Schon gewusst, wie eine Pistole knallt? Wer seinen Armeedienst ableisten durfte, im Schützenverein ist oder im Beruf mit Waffen zu tun hat, weiß, wie laut so ein Schuss ist. Deshalb sollte man auch nie ohne Gehörschutz auf den Schießplatz gehen. Noch einfacher ist der aufschraubbare Schalldämpfer, den jeder aus Krimis und Agentenfilmen kennt. Doch wie so oft lügen Filme auch hier.

Der Knall eines abgefeuerten Geschosses hat zwei Quellen. Die eine ist der Druck der entsteht, wenn die Kugel aus dem Lauf heraus mit Überschallgeschwindigkeit auf die Umgebungsluft trifft. Die vor ihr komprimierten Druckwellen versenden den Überschallknall in alle Richtungen. Dieser Geschossknall lässt sich durch einen Schalldämpfer nicht beeinflussen, denn irgendwann muss das Projektil schließlich den Lauf verlassen – oder eben den Schalldämpfer.


Der wird eingesetzt, um die andere Komponente des Knalles abzumildern: Den Mündungsknall. Der wird bei der Dekompression der Überdruck-Luft erzeugt, die nach der Kugel aus dem Lauf kommt, mit dem Druck also, der das Geschoss in Bewegung gebracht hat. In den im Schalldämpfer hintereinander angebrachten, nach innen offenen Kammern kann sich das Gas ausdehnen, ohne den Schalldruck an die Umgebung abzugeben.

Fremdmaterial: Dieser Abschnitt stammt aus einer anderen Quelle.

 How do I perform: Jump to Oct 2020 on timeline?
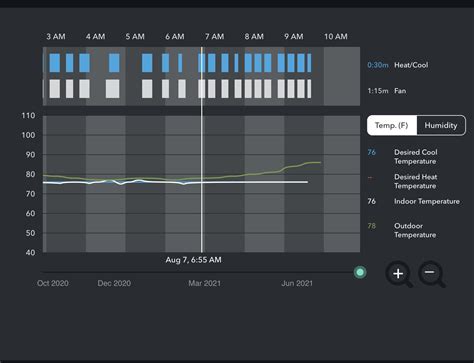tap(53, 283)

Es gibt auch Schalldämpfervarianten, in denen das auströmende Gas den Weg über gewundene Kanäle nehmen muss; in jedem Fall wird ihm aber die Energie genommen.

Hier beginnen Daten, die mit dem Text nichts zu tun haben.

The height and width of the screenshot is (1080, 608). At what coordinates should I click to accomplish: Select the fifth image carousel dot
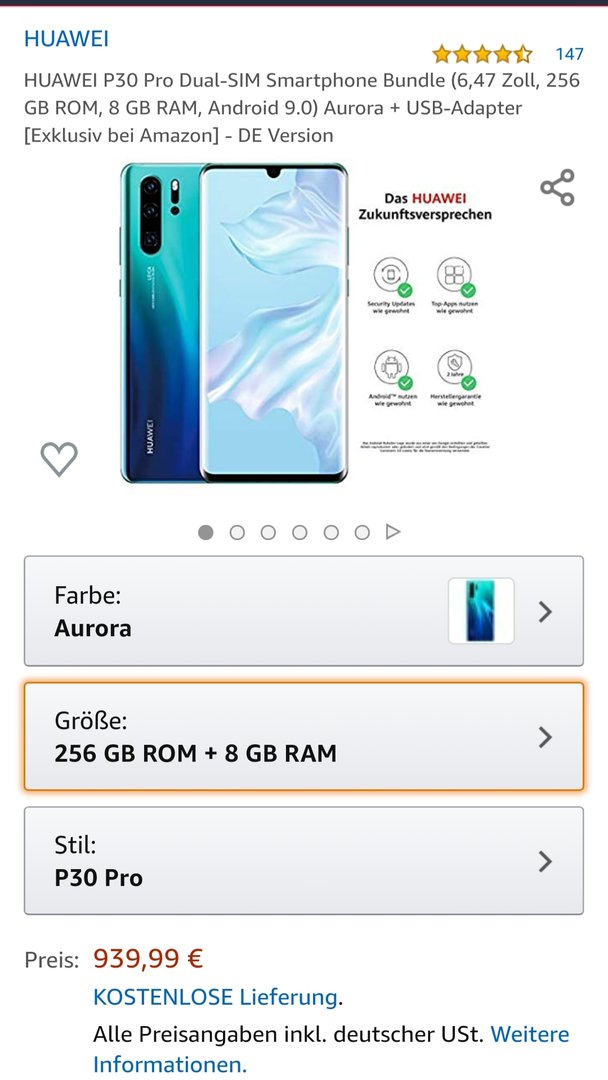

Mit einem Schalldämpfer lässt sich also der Knall zwar deutlich mindern, was bei den Schützen ein Knalltrauma oder spontane Taubheit verhindert. Aber laut und deutlich hörbar ist der Knall trotzdem noch, und in keiner Weise mit dem aus Film und Fernsehen bekannten, dumpfen "plomp" zu vergleichen.